- _What you should do_
Of all the lines in the entries below, give again exactly those starting at the line containing "Image resolution: width=818" and ending at the line containing "Screen dimensions: 982x259", both ends included, and no others.

:: Data excerpts ::

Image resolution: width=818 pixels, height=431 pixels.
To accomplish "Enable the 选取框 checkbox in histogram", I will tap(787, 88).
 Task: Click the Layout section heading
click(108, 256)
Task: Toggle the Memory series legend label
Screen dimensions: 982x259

:::
:: Data excerpts ::

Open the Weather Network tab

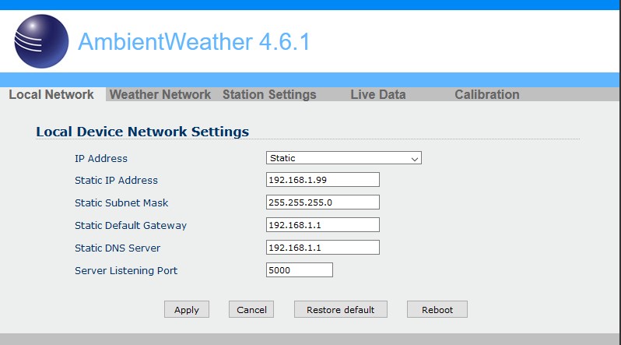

:::

- _Answer section_
Image resolution: width=818 pixels, height=431 pixels.
To accomplish "Enable the 选取框 checkbox in histogram", I will tap(787, 88).
 Task: Click the Layout section heading
click(108, 256)
Task: Toggle the Memory series legend label
Screen dimensions: 982x259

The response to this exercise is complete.